---------- Excerpted passage

= 2008 NCBA Division I World Series =

American collegiate baseball competition

The 2008 National Club Baseball Association (NCBA) Division I World Series was played at City of Palms Park in Fort Myers, FL from May 23 to May 29. The eighth tournament's champion was Colorado State University. This was Colorado State's fourth title in the last five years. The Most Valuable Player was Brian Dilley of Colorado State University.

Colorado State became the first team in NCBA World Series history to lose their first game and win the World Series.

==Format==
The format is similar to the NCAA College World Series in that eight teams participate in two four-team double elimination brackets with the only difference being that in the NCBA, there is only one game that decides the national championship rather than a best-of-3 like the NCAA.

--------------------

Required task:
Please answer these questions from the 2008 NCBA World Series article:
(a) At which venue was the tournament played?
(b) What had no team done before Colorado State in NCBA World Series history?
(c) How is the national championship decided in the NCBA, in contrast to the NCAA?

---------- Data records

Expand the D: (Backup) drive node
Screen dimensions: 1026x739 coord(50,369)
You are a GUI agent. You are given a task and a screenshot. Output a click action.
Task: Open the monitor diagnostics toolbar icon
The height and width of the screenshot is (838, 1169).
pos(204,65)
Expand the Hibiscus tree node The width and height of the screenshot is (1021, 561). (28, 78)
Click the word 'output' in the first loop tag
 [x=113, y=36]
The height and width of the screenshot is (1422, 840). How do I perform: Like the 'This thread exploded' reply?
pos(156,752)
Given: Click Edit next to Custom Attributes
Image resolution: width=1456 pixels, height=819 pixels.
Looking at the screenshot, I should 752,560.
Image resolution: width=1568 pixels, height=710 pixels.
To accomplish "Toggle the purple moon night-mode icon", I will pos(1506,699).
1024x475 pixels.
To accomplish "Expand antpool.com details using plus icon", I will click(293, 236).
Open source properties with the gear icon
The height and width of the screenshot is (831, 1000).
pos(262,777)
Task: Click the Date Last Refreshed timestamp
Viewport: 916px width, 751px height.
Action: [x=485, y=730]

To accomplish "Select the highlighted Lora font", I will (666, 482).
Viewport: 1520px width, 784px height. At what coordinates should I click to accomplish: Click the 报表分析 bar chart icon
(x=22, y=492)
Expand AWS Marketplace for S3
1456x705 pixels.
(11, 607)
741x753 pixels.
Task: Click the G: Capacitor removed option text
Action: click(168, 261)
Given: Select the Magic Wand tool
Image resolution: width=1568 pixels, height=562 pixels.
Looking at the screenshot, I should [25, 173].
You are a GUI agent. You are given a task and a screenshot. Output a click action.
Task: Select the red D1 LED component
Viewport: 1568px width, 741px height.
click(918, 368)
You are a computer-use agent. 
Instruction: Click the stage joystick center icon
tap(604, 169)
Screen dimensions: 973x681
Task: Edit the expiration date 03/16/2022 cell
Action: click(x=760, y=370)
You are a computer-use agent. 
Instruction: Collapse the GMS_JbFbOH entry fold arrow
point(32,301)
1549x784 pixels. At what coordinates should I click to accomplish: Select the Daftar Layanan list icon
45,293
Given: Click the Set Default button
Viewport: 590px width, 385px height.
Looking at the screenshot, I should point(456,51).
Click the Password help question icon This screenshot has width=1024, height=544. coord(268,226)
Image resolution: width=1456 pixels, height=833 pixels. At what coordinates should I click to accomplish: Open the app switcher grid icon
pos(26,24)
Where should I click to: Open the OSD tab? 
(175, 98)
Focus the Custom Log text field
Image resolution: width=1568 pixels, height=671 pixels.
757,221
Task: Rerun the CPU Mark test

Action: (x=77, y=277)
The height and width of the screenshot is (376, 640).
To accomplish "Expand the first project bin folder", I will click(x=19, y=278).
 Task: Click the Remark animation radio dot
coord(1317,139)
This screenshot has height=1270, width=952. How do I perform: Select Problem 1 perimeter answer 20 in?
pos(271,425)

--------------------

Response for this exercise:
(a) City of Palms Park in Fort Myers, FL.
(b) Lose its first game and still win the World Series.
(c) By a single game, rather than a best-of-3 series as in the NCAA.